> [Objective]: Please write out the material below word for word, leaving out the pictures.

> [Source records]:
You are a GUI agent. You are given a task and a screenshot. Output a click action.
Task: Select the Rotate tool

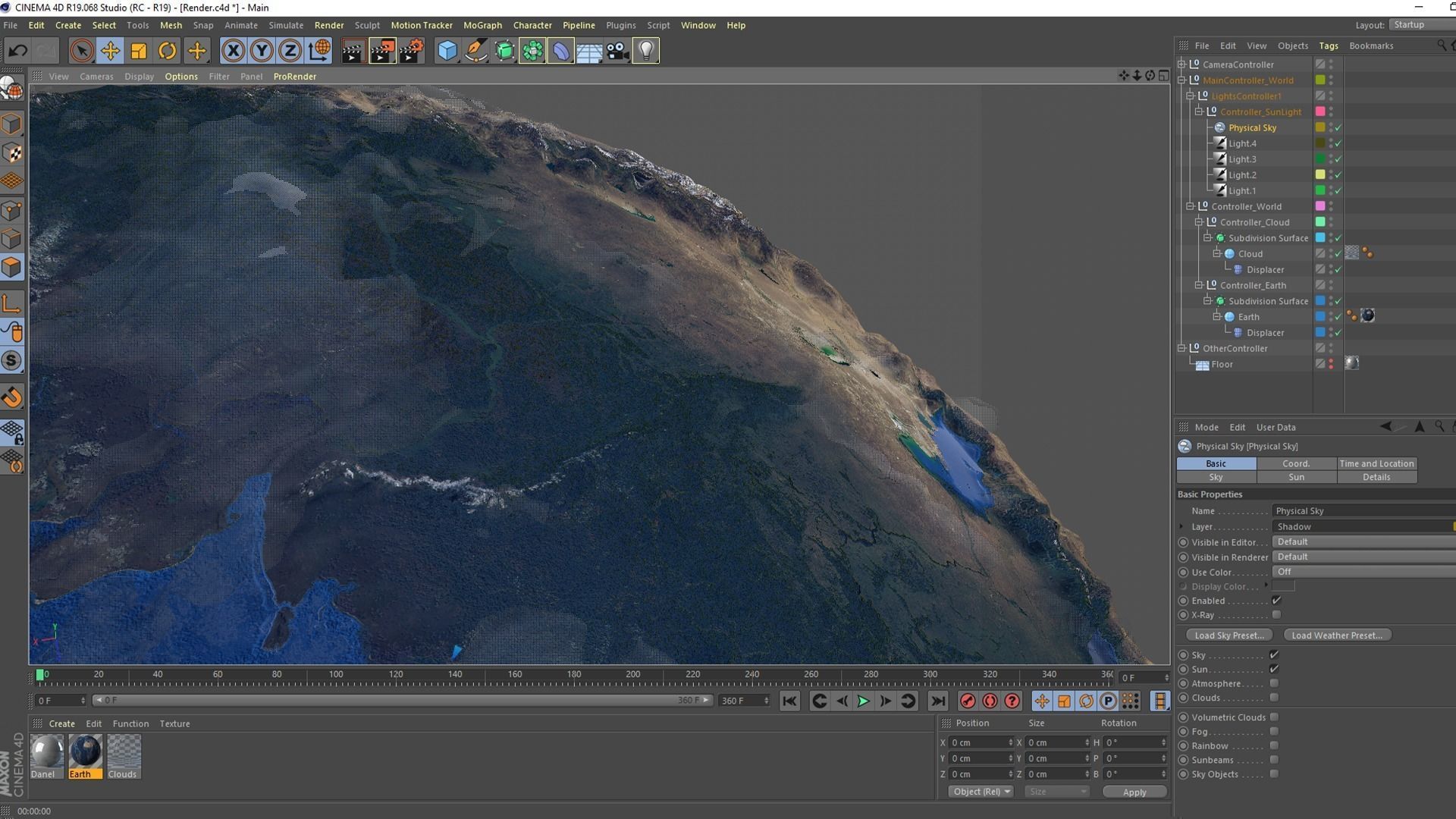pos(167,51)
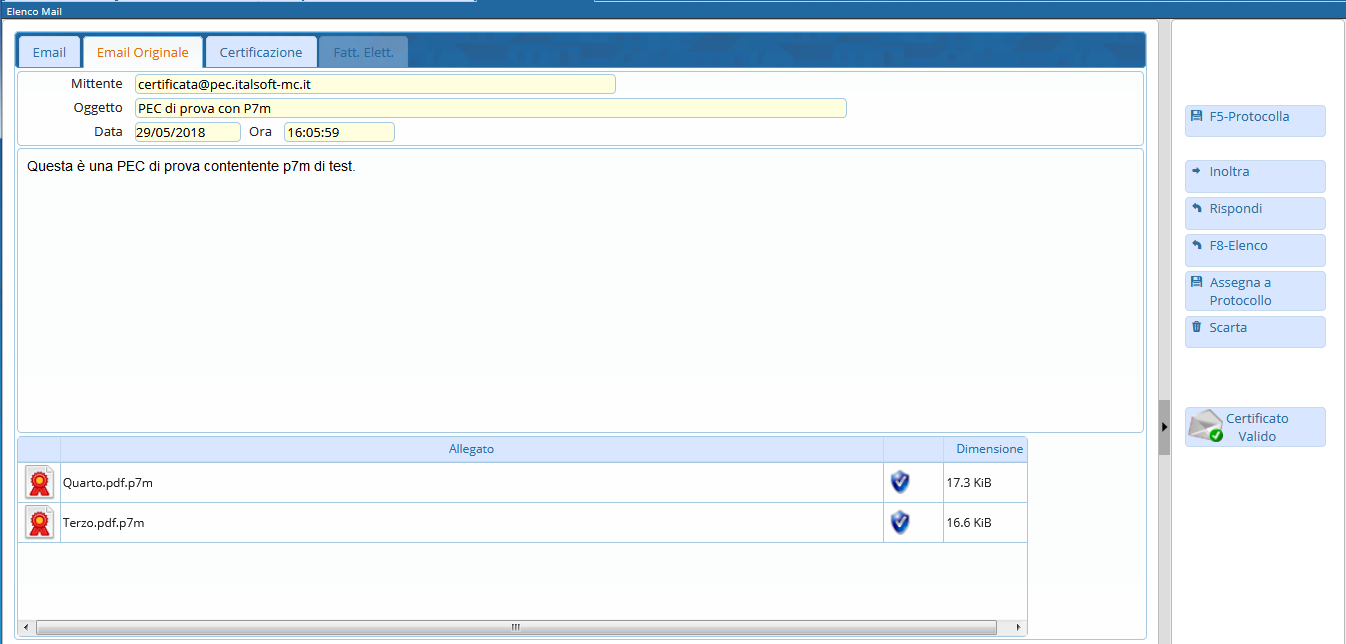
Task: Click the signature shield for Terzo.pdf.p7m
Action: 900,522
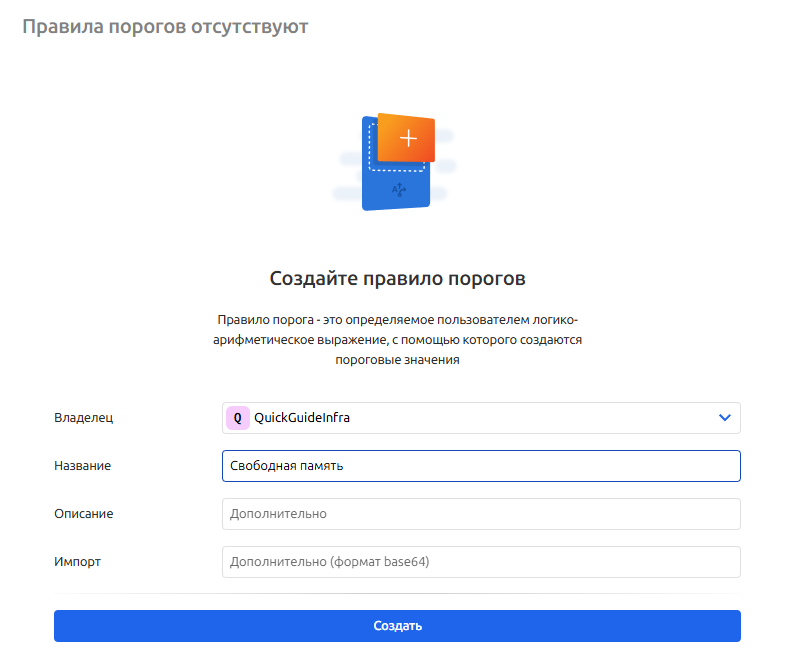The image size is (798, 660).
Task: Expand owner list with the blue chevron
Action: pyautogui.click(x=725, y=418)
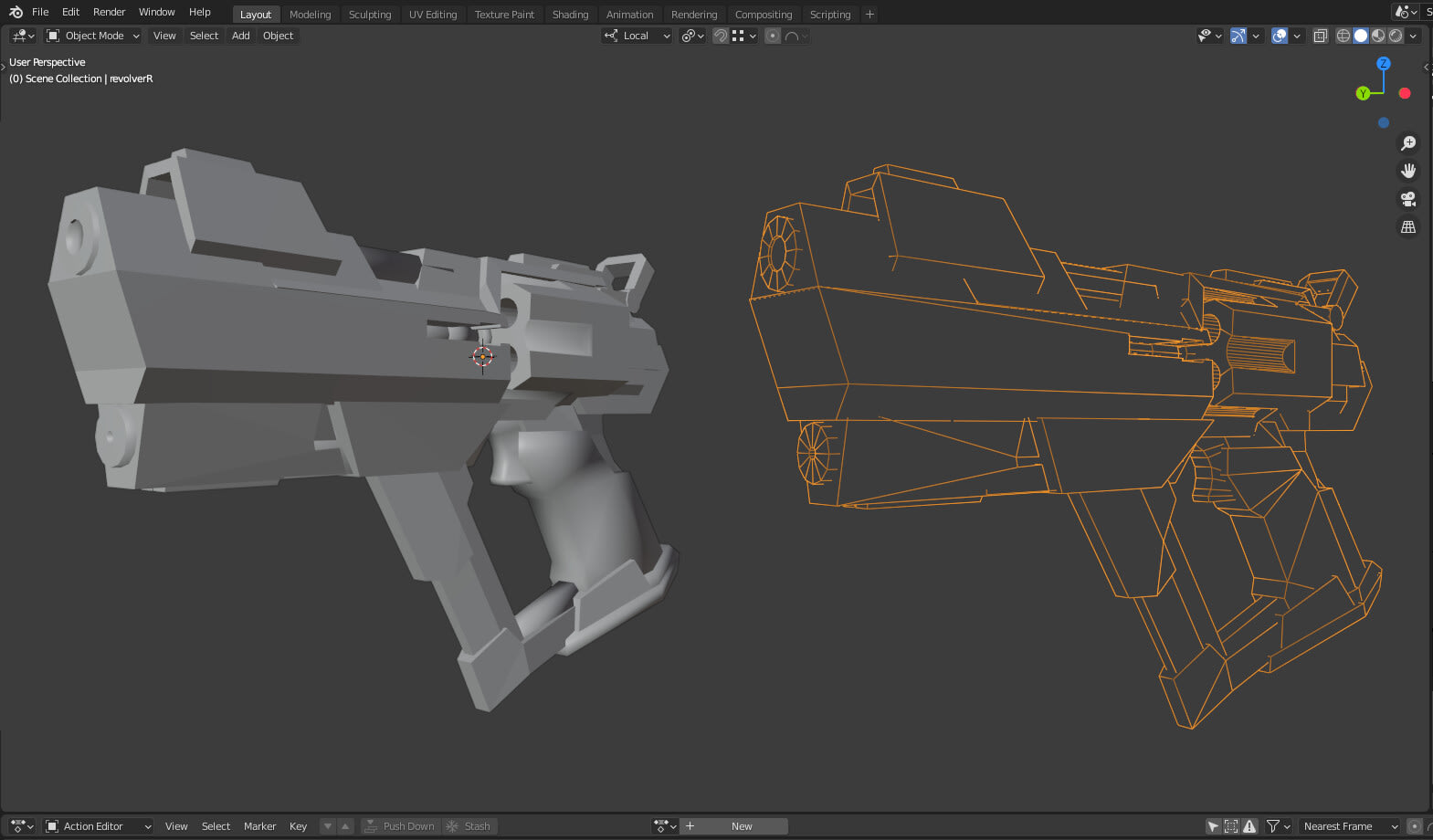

> [Exercise answer]:
You are a GUI agent. You are given a task and a screenshot. Output a click action.
Task: Select the Rotate tool

pos(167,51)
Task: Click the signature shield for Terzo.pdf.p7m
Action: 900,522
The image size is (798, 660).
Task: Expand owner list with the blue chevron
Action: pyautogui.click(x=725, y=418)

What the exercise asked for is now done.